I am always a bit apprehensive with older wines, as so many bottles from this era were not stored properly. As soon as the 1968 is served I see my apprehension in this case is unwarranted. A bright, translucent red, the 1968 is utterly mesmerizing from the first taste. Blood orange, cinnamon, star anise, kirsch, mint and sweet pipe tobacco all life effortlessly from the glass. Delicate and haunting in its beauty, with striking exoticism, the 1968 is simply exquisite. Of course, at 50+ years of age, the 1968 is fully mature and a touch fragile. Readers lucky enough to come across bottles will want to enjoy them sooner rather than later.

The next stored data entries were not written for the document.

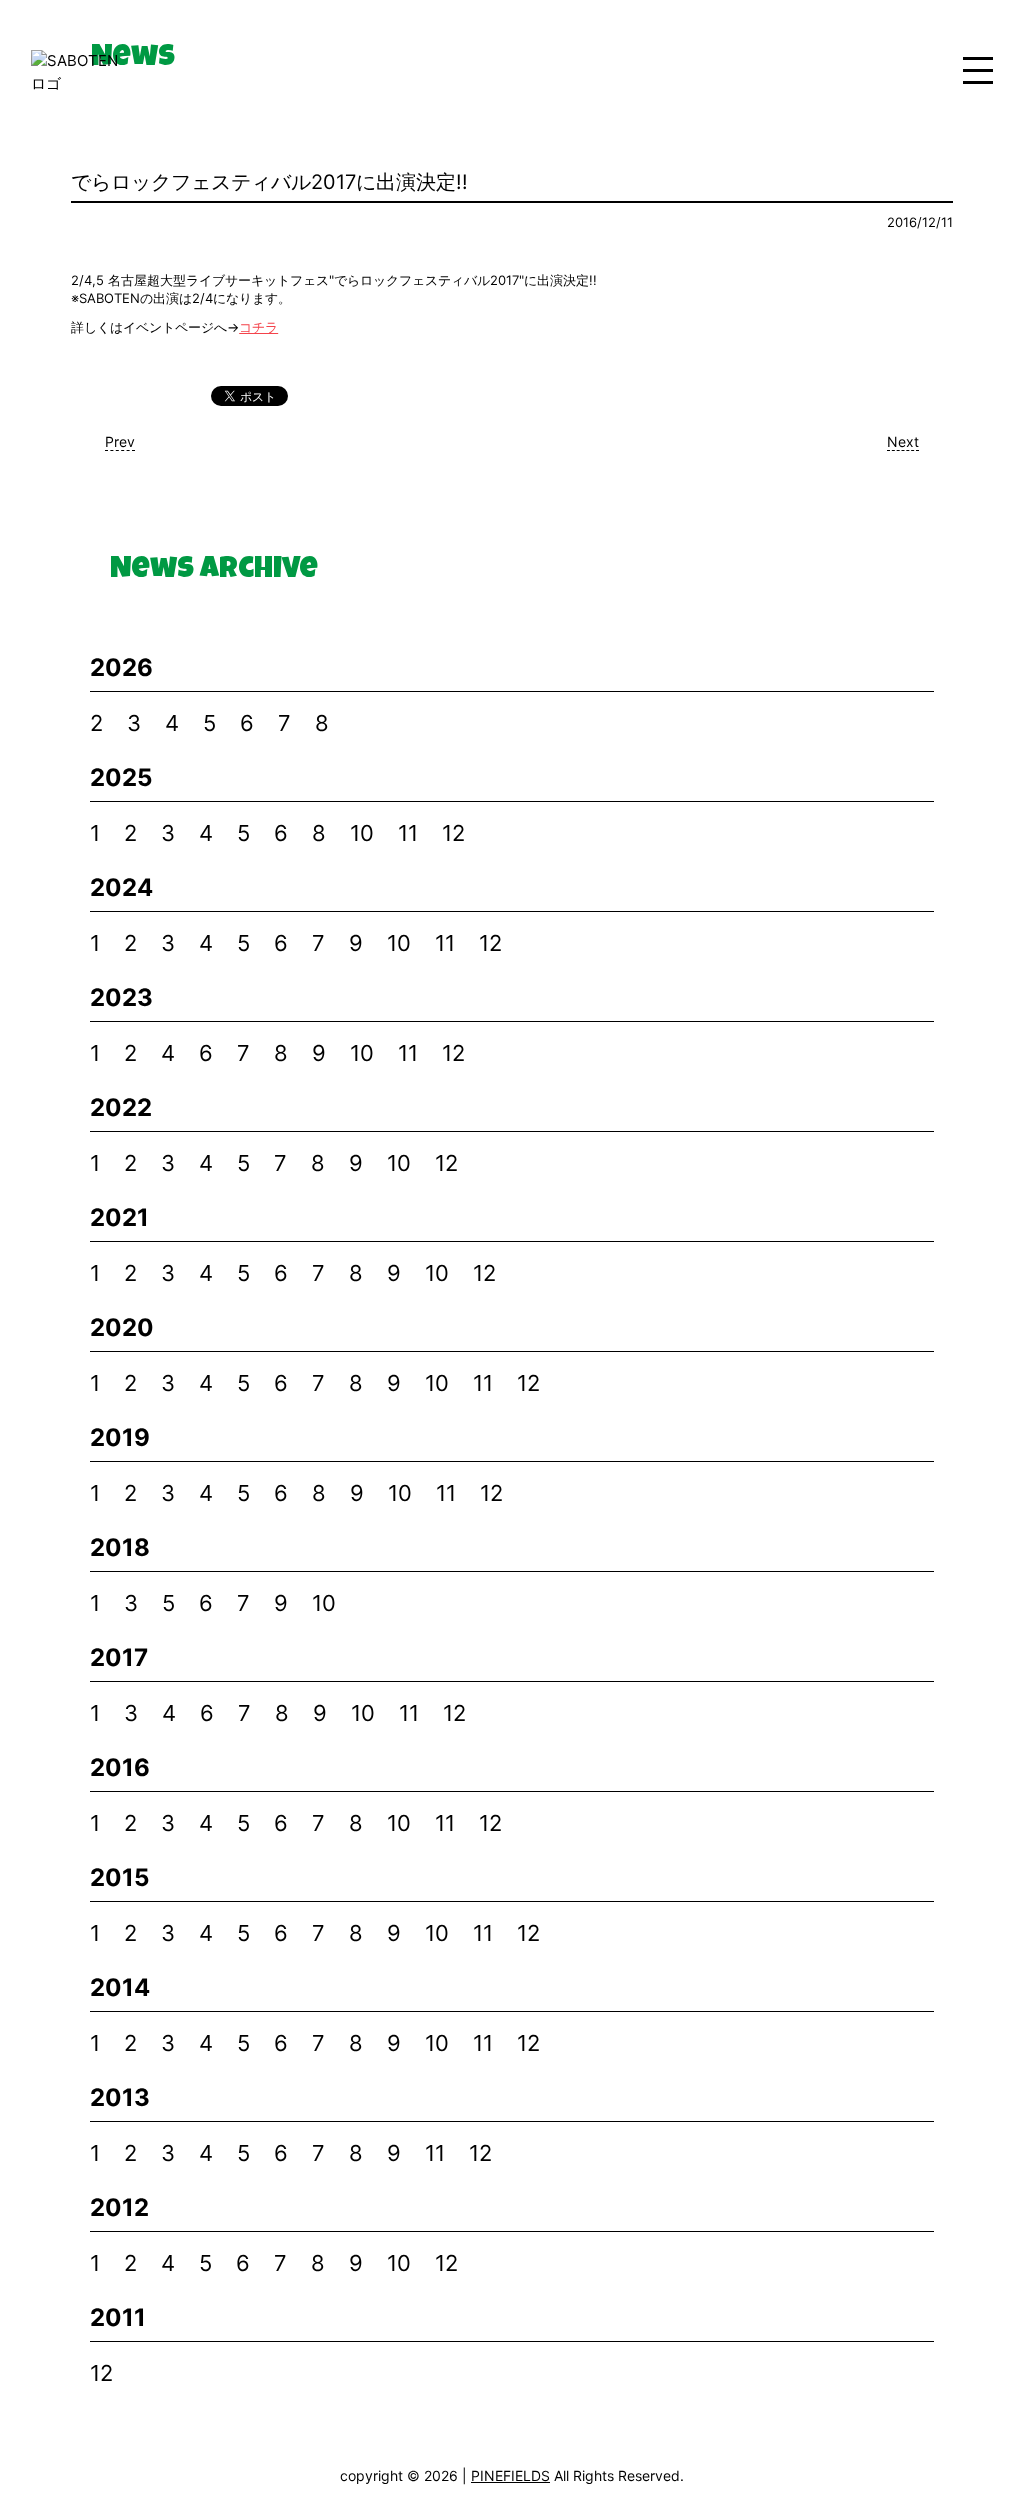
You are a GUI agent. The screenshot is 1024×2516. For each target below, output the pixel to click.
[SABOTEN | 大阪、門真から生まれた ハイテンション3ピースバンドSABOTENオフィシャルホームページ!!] (81, 72)
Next (903, 441)
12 (453, 833)
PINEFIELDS (510, 2475)
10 (362, 833)
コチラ (258, 327)
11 (408, 833)
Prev (120, 441)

Many years ago, when I was writing Piedmont Report, I promised Baldo Cappellano I would honor his request not to rate his wines numerically. Cappellano’s view was that scores were divisive among growers. At the time, I could have never imagined what Piedmont Report would lead to, or what Piedmont itself would become. I would not make the same decision today, but this is why the 1968 Barolo, like all Cappellano wines in our database, appears without a score. NR/Drink: 2019.